== EXERCISE AIM ==
Set down, exactly and with nothing added, the lines running from the one that holds "This screenshot has width=1200, height=675." to the final line of the records. Pictures stay out of the copy.

== DATA RECORDS ==

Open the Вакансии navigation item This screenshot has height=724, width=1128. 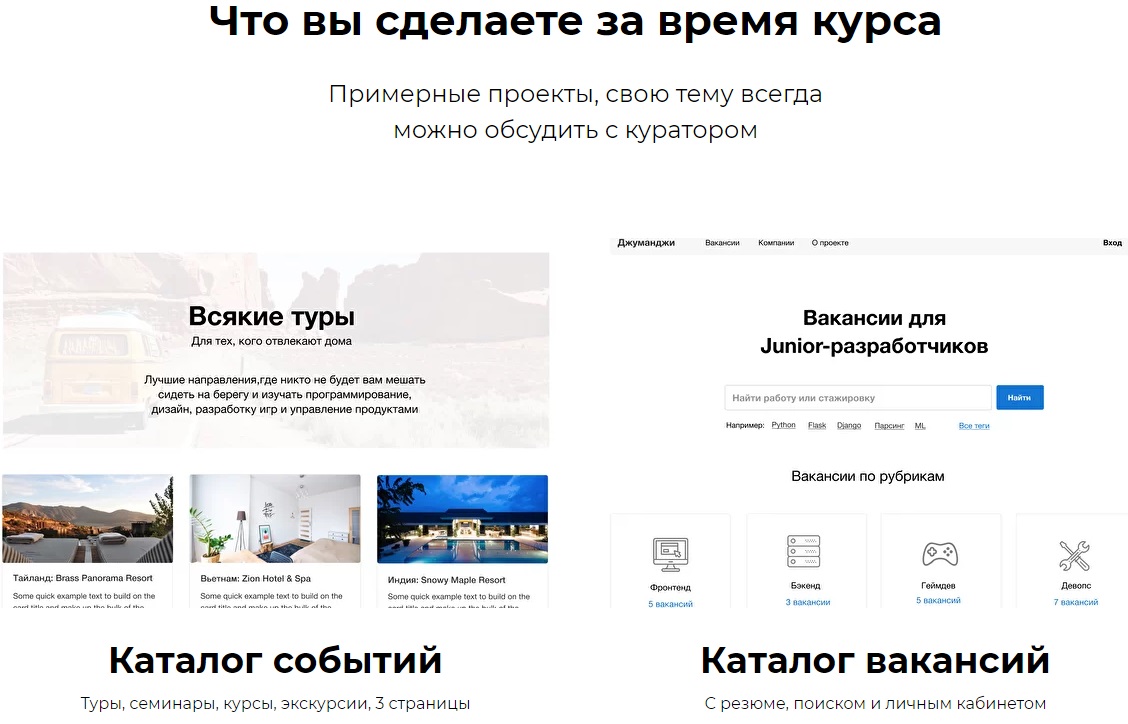pos(722,242)
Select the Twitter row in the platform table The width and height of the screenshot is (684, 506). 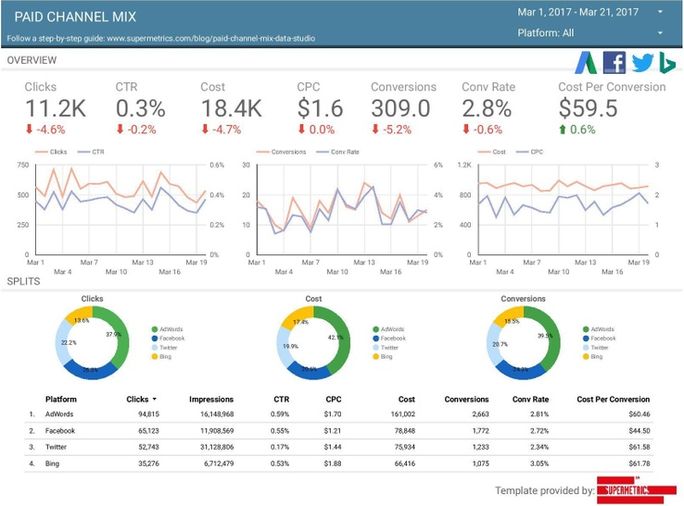click(x=58, y=448)
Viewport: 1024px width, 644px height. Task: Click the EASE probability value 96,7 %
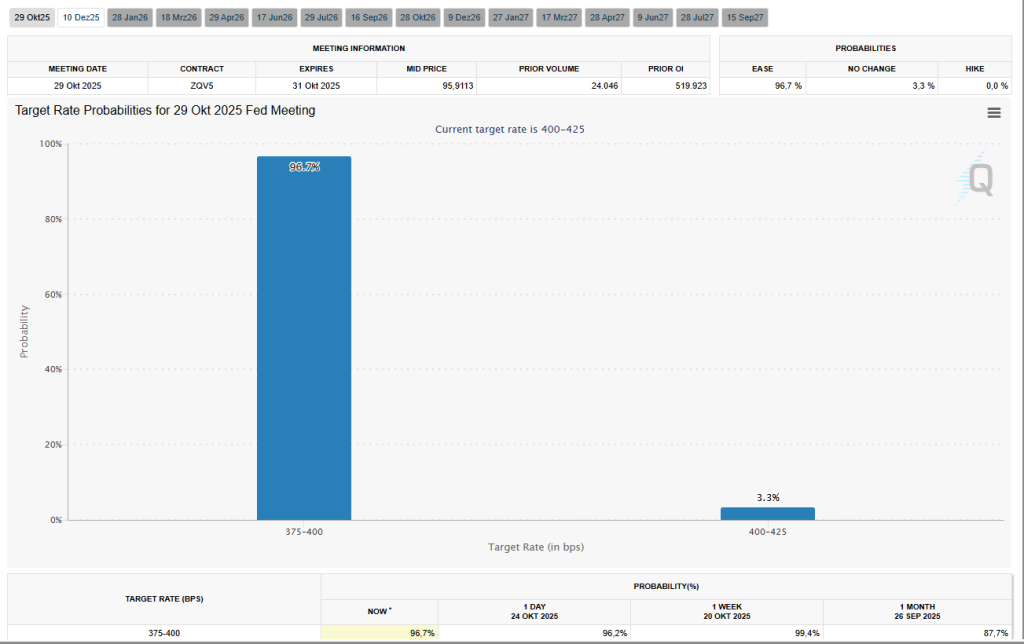coord(762,86)
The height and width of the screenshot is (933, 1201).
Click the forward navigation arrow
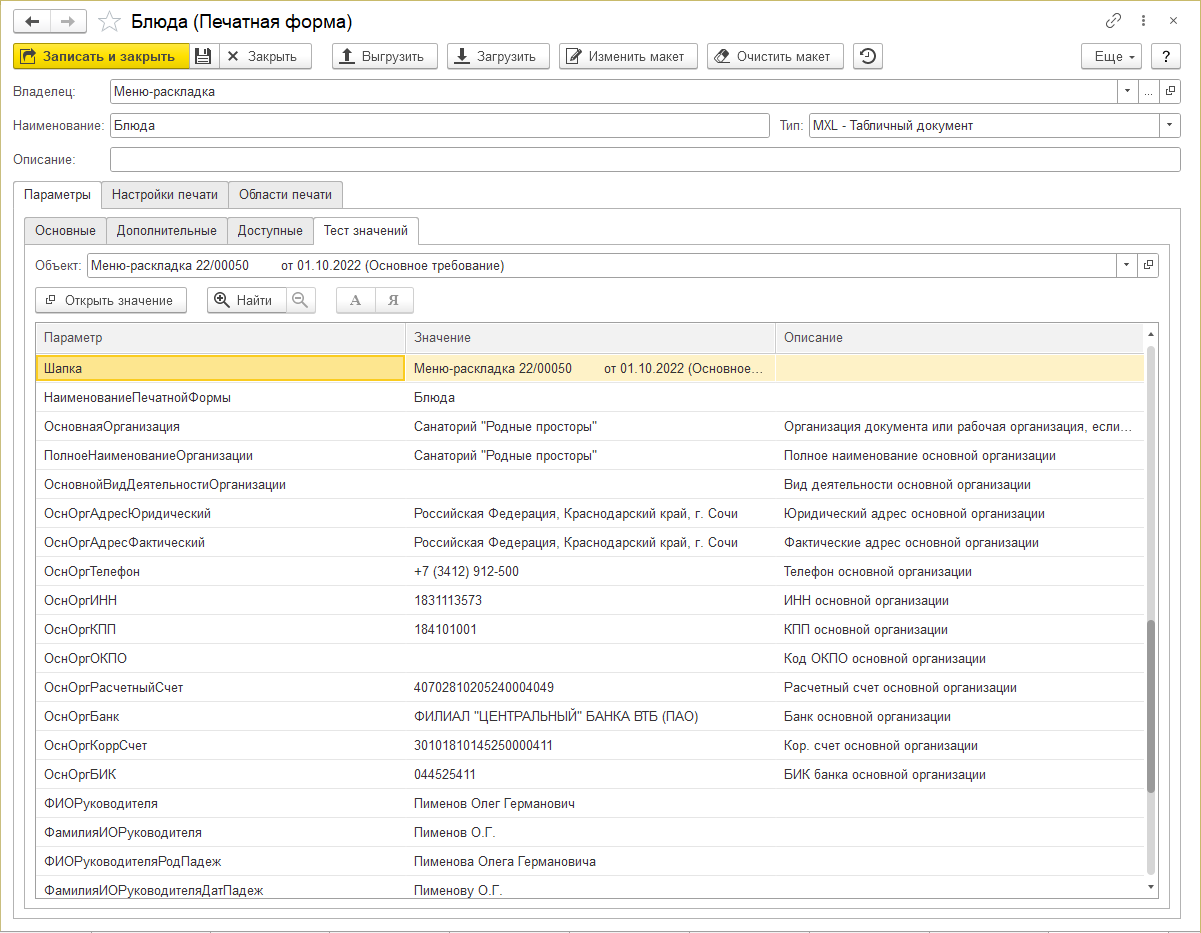pos(68,21)
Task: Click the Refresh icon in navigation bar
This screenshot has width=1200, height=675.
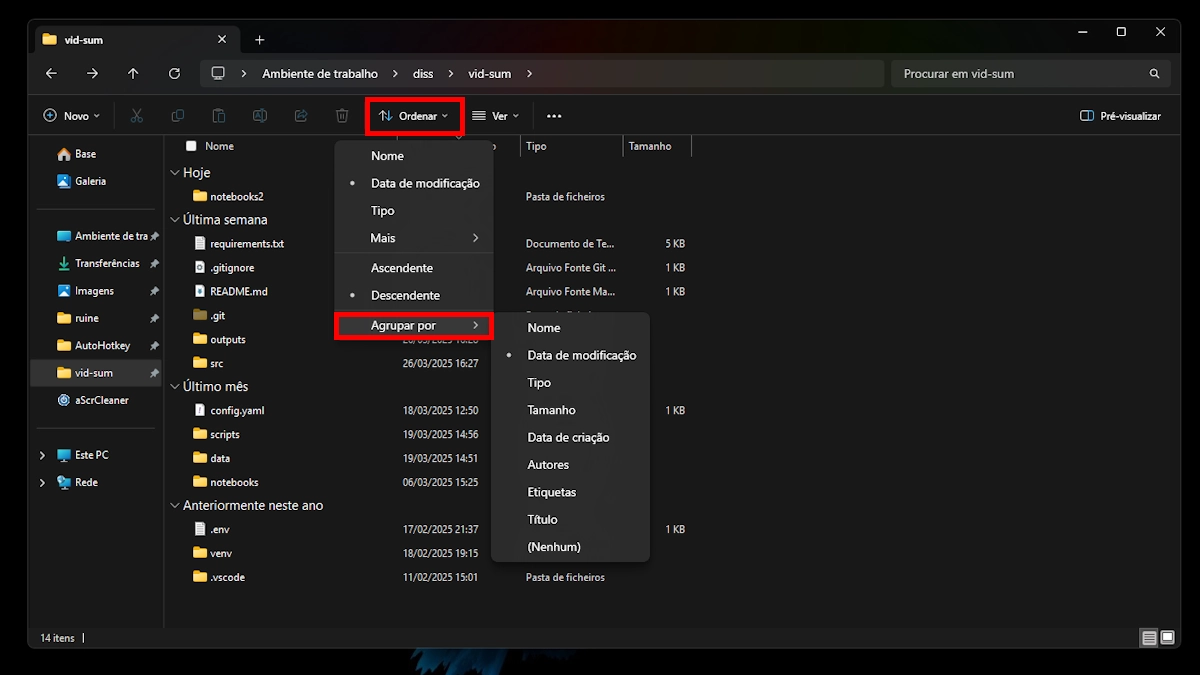Action: click(174, 74)
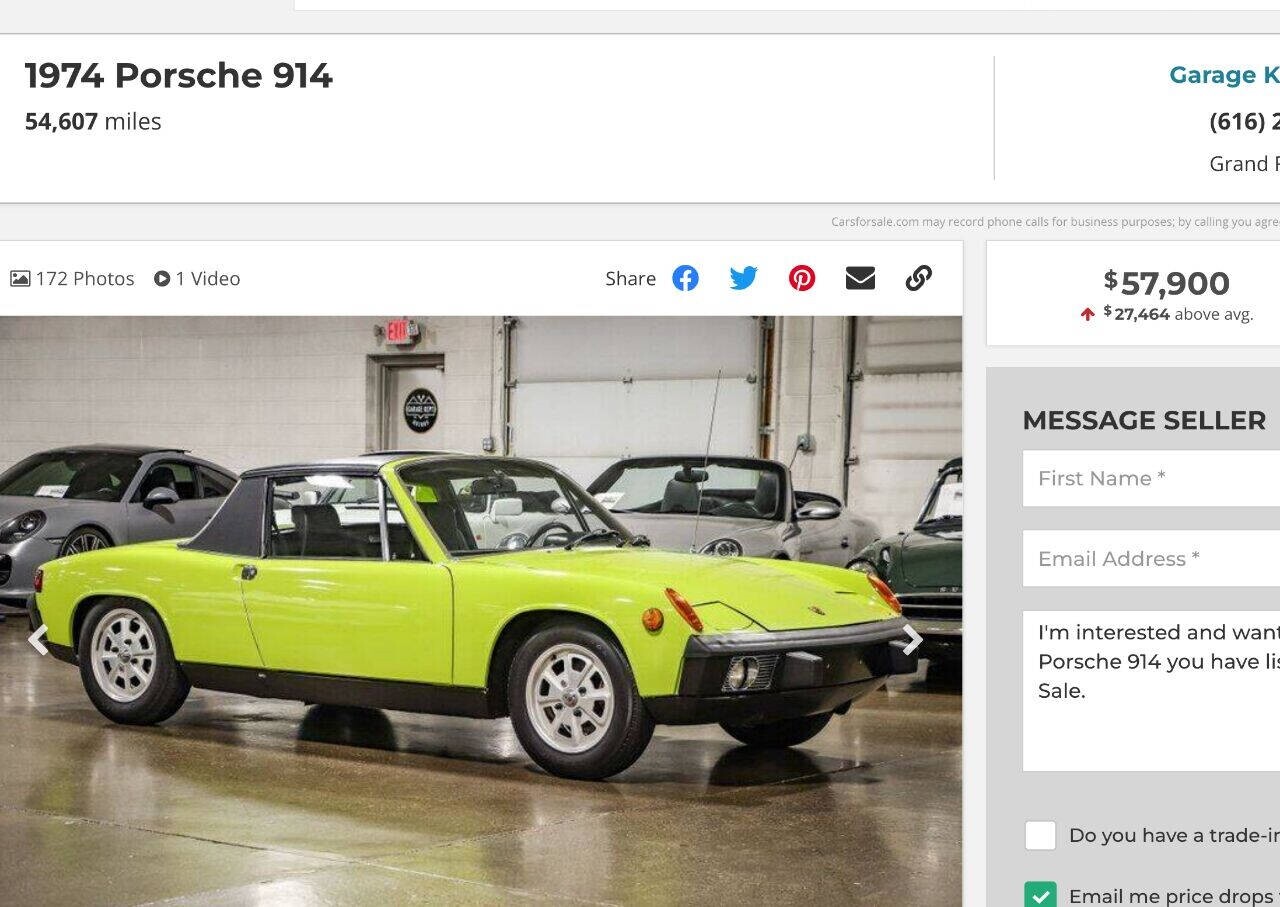This screenshot has width=1280, height=907.
Task: Share listing on Facebook
Action: (685, 278)
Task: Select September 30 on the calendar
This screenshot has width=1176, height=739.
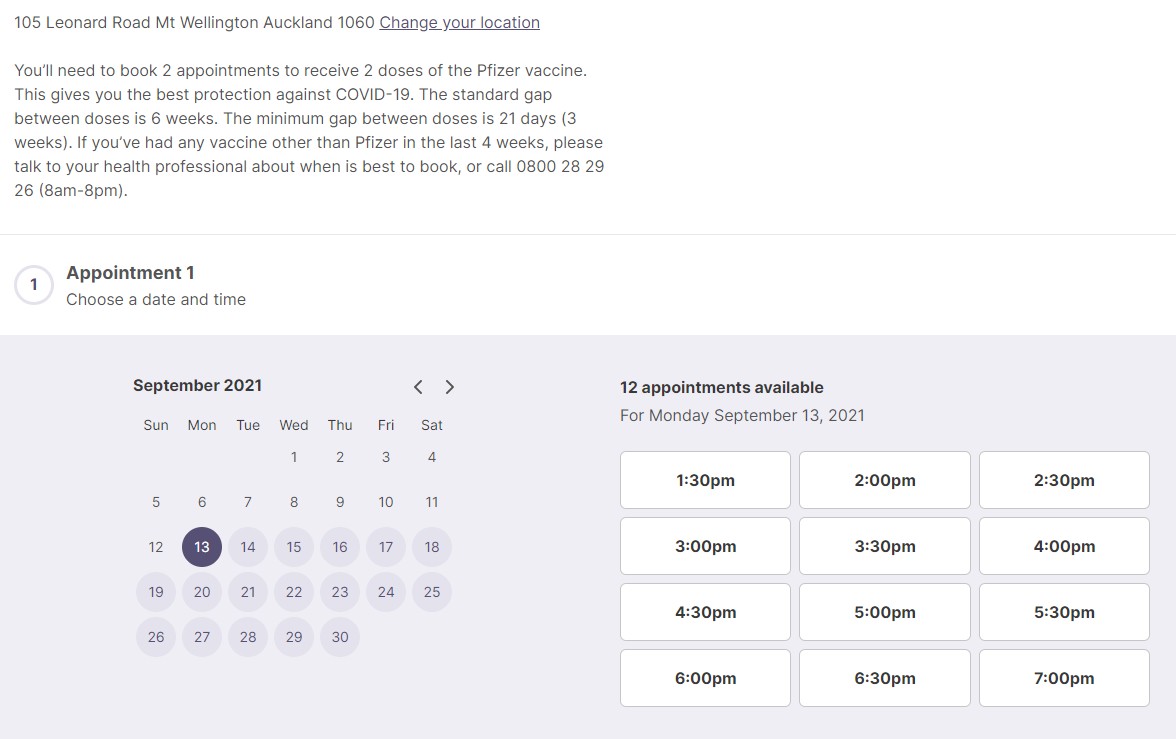Action: 340,637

== OUTPUT OF THE EXERCISE ==
This screenshot has width=1200, height=675.
Action: click(174, 74)
This screenshot has width=1280, height=907.
Task: Share listing on Facebook
Action: (685, 278)
Task: Select September 30 on the calendar
This screenshot has width=1176, height=739.
Action: 340,637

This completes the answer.